Redfearn was fired after just 120 days as successive Championship defeats against Charlton and Bolton left Rotherham in the Championship drop zone.
But he is convinced he would have led the Millers to second-tier survival.
“We had seven results (five wins and two draws) in 20 league games,” he said. “That’s about right for a club like Rotherham at this level. We had beaten enough sides - and top sides like Hull and Brighton, don’t forget - for me to know we were capable of beating people and had enough about us to stay up.
“We were unlucky with injuries. Leon Best and Stephen Kelly were signed as big players for us but were hardly available and we really missed Frecks (skipper Lee Frecklington). He brings so much to the side with his energy and attitude.”
After the departure of Steve Evans, the Millers brought in Redfearn and also introduced a technical board, which included the new boss, chairman Tony Stewart, vice-chairman Richard Stewart, chief executive officer Paul Douglasn and head of recruitment Gee Evans, to oversee the club’s transfer policy.
“I understand the need for the board after the signing 90-odd players in just over three years,” he said. “There had to be more control.
“The flip side is that sometimes I wanted to do something and it got in the way. It wasn’t just me making the decisions, and when you’re a manager you need to stand or fall by your own decisions.”
But he looks back on his Millers spell with “fondness”, saying he met plenty of decent people and always appreciated the backing he was given by fans.
“It’s a good club and I hope they don’t go down,” he said.
Redfearn revealed he had enjoyed a “good relationship” with owner Stewart who had been supportive right up until that fateful Monday on February 8 when the manager thought he was attending a meeting about loan signings and was shocked to learn of his fate.
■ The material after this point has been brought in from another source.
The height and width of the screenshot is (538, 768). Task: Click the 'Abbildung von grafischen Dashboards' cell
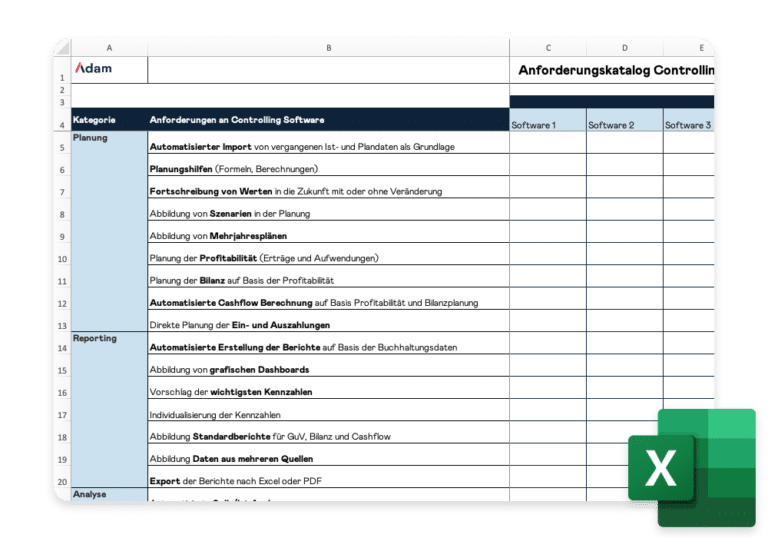328,370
“There’s no bitterness,” he said. “That’s how football has gone. As in a lot of areas of life, everything is so immediate. It’s like fast food. People have to eat right now.”
One thing that isn’t about ‘now’ is Redfearn’s next move. After feeling he was discarded too soon, he’s ready to bide his time, despite already receiving several offers.
“I’m doing some radio summarising and enjoying that. There’s less pressure,” he grinned.
“One thing I’ve learned down the years is that I have the ability to make players better. I know football. The next job has to be right for me and right for the people who want me. We have to share the same ideas and I need to feel trust on both sides.”
“I have an open mind about whether I’ll be a manager or a coach next time. I’m hands-on and like being on the training field so, whichever it is, I’ll be in a tracksuit.”
The Star understands defender Aimen Belaid, who hasn’t featured under Neil Warnock, could be allowed to go out on loan.